> [Brano estratto]
+ + + + +
Chissà che cosa passava per la mente (Dio la riposi!) di Maurizio Landini quando, all’uscita dal Palazzaccio – dove aveva depositato i testi dei quesiti referendari – posava per la foto di gruppo? L’evento è stato immortalato su “Collettiva”, il giornale on line della Cgil, in un video in cui compare il Segretario che esce dalla sede di corso d’Italia, saluta le compagne e i compagni venuti a felicitarsi con lui e sale in auto, caricandosi sulle spalle il destino del lavoro. Da questo momento solenne si avvia una procedura nota. Se la Suprema Corte dà il via libera ai quesiti, si avvia la raccolta delle 500mila firme entro un tempo prestabilito che dovrebbe concludersi, secondo Landini – che non rinuncia a fare sfoggio di potenza organizzativa -, entro l’estate. Dopo gli ulteriori adempimenti presso la Consulta, l’ora X dell’appello al voto scatterà nella primavera del 2025.
+ + + + +
> [Estratto della fonte]
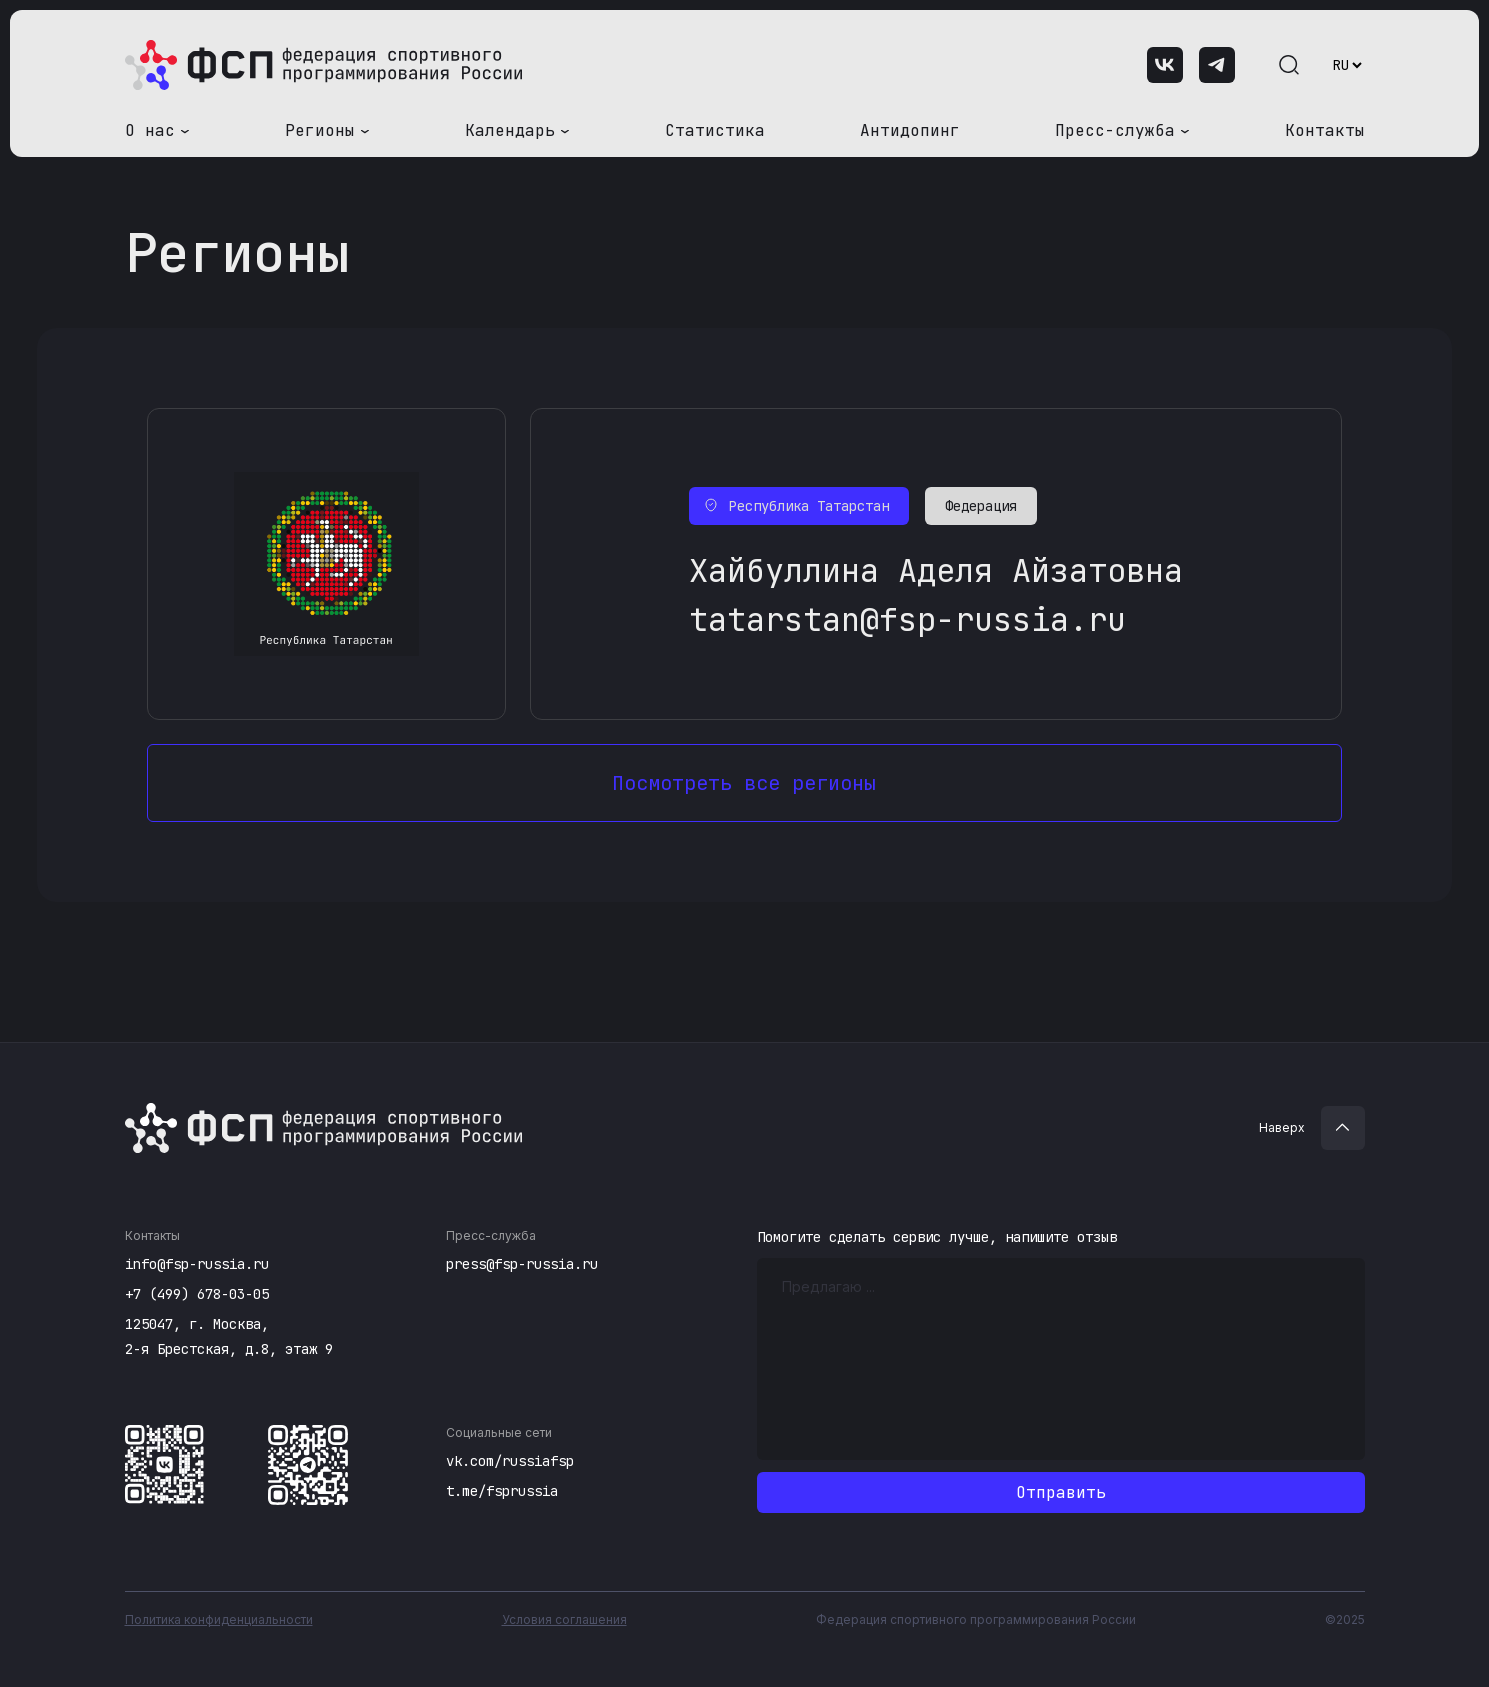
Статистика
+ + + + +
> [Consegna]
Prosegui il brano su Landini e i quesiti referendari della Cgil, ripartendo subito dopo l'ultima frase. Il materiale è distinto dal brano e va considerato a parte.

> [Risposta]
Non è facile dare un giudizio dal punto di vista tecnico/giuridico all’operazione perché i testi non sono noti. Poi – lo sappiamo per esperienza – un conto è abrogare una norma o una legge; è più complicato stravolgerne il dispositivo per ottenerne uno diverso e di significato opposto; ovvero manipolare le parole di una norma per farle dire il contrario del suo originario contenuto.
Per chiarire il ragionamento si possono fare degli esempi. Se si vuole abolire il contratto a tempo indeterminato a tutele crescenti è sufficiente indicare nel quesito abrogativo il dlgs n.23 del 2015. Se invece si vuole manipolare la responsabilità in caso di infortunio in un’azienda appaltatrice è necessario compiere un’operazione chirurgica sulla sequenza delle parole (che possono solo essere abrogate non aggiunte) in modo di alterane il significato.
Pubblichiamo in appendice i testi dei quesiti; tuttavia, vista la complessità degli intrecci legislativi che richiederebbe una ricostruzione tecnica non idonea per le caratteristiche di questo commento, è consigliabile limitarsi a richiamare – dal comunicato della Cgil – gli obiettivi della battaglia referendaria.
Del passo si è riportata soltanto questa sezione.